## Records to process
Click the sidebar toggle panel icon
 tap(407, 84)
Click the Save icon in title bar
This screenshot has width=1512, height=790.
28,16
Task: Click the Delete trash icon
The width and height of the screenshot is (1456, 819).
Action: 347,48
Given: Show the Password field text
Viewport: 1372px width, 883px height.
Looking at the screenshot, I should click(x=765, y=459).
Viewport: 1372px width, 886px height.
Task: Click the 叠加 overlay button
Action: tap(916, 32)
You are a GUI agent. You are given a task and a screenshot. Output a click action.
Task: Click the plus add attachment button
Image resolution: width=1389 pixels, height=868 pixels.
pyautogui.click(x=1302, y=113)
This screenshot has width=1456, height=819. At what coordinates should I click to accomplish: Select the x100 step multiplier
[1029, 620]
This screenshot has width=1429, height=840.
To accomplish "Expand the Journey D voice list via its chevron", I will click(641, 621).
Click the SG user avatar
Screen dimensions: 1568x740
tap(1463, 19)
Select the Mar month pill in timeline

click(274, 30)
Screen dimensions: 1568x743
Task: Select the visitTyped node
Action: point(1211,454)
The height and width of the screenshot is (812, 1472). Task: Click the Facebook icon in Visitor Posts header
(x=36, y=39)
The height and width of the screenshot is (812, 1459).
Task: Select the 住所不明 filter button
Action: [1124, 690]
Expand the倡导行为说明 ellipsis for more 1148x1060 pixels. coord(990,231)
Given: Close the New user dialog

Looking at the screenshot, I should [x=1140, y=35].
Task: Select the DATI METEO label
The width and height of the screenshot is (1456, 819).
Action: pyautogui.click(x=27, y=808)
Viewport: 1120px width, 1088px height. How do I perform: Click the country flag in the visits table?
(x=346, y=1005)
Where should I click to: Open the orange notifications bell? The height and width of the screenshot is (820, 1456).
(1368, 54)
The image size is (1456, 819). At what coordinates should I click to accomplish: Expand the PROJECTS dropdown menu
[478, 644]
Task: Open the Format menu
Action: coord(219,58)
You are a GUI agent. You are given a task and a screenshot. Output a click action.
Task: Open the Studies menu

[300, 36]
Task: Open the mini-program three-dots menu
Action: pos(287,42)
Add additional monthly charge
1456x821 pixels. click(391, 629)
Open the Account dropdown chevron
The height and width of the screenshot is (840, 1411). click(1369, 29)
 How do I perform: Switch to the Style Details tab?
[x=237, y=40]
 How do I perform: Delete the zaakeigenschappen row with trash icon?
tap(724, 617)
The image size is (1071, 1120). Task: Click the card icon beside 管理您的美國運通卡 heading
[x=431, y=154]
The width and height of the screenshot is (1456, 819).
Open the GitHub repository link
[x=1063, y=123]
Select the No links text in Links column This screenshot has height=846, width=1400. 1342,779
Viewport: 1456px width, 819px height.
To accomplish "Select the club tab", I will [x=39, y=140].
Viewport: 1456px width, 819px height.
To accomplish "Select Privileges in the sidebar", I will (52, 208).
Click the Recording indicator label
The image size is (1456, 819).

## Work instructions
All of the material above is to be retyped word for word.

## Your solution
Click the sidebar toggle panel icon
 tap(407, 84)
Click the Save icon in title bar
This screenshot has width=1512, height=790.
28,16
Task: Click the Delete trash icon
The width and height of the screenshot is (1456, 819).
Action: 347,48
Given: Show the Password field text
Viewport: 1372px width, 883px height.
Looking at the screenshot, I should click(x=765, y=459).
Viewport: 1372px width, 886px height.
Task: Click the 叠加 overlay button
Action: tap(916, 32)
You are a GUI agent. You are given a task and a screenshot. Output a click action.
Task: Click the plus add attachment button
Image resolution: width=1389 pixels, height=868 pixels.
pyautogui.click(x=1302, y=113)
This screenshot has width=1456, height=819. At what coordinates should I click to accomplish: Select the x100 step multiplier
[1029, 620]
This screenshot has width=1429, height=840.
To accomplish "Expand the Journey D voice list via its chevron", I will click(641, 621).
Click the SG user avatar
Screen dimensions: 1568x740
tap(1463, 19)
Select the Mar month pill in timeline

click(274, 30)
Screen dimensions: 1568x743
Task: Select the visitTyped node
Action: point(1211,454)
The height and width of the screenshot is (812, 1472). Task: Click the Facebook icon in Visitor Posts header
(x=36, y=39)
The height and width of the screenshot is (812, 1459).
Task: Select the 住所不明 filter button
Action: [1124, 690]
Expand the倡导行为说明 ellipsis for more 1148x1060 pixels. coord(990,231)
Given: Close the New user dialog

Looking at the screenshot, I should [x=1140, y=35].
Task: Select the DATI METEO label
The width and height of the screenshot is (1456, 819).
Action: pyautogui.click(x=27, y=808)
Viewport: 1120px width, 1088px height. How do I perform: Click the country flag in the visits table?
(x=346, y=1005)
Where should I click to: Open the orange notifications bell? The height and width of the screenshot is (820, 1456).
(1368, 54)
The image size is (1456, 819). At what coordinates should I click to accomplish: Expand the PROJECTS dropdown menu
[478, 644]
Task: Open the Format menu
Action: coord(219,58)
You are a GUI agent. You are given a task and a screenshot. Output a click action.
Task: Open the Studies menu

[300, 36]
Task: Open the mini-program three-dots menu
Action: pos(287,42)
Add additional monthly charge
1456x821 pixels. click(391, 629)
Open the Account dropdown chevron
The height and width of the screenshot is (840, 1411). click(1369, 29)
 How do I perform: Switch to the Style Details tab?
[x=237, y=40]
 How do I perform: Delete the zaakeigenschappen row with trash icon?
tap(724, 617)
The image size is (1071, 1120). Task: Click the card icon beside 管理您的美國運通卡 heading
[x=431, y=154]
The width and height of the screenshot is (1456, 819).
Open the GitHub repository link
[x=1063, y=123]
Select the No links text in Links column This screenshot has height=846, width=1400. 1342,779
Viewport: 1456px width, 819px height.
To accomplish "Select the club tab", I will [x=39, y=140].
Viewport: 1456px width, 819px height.
To accomplish "Select Privileges in the sidebar", I will (52, 208).
Click the Recording indicator label
The image size is (1456, 819).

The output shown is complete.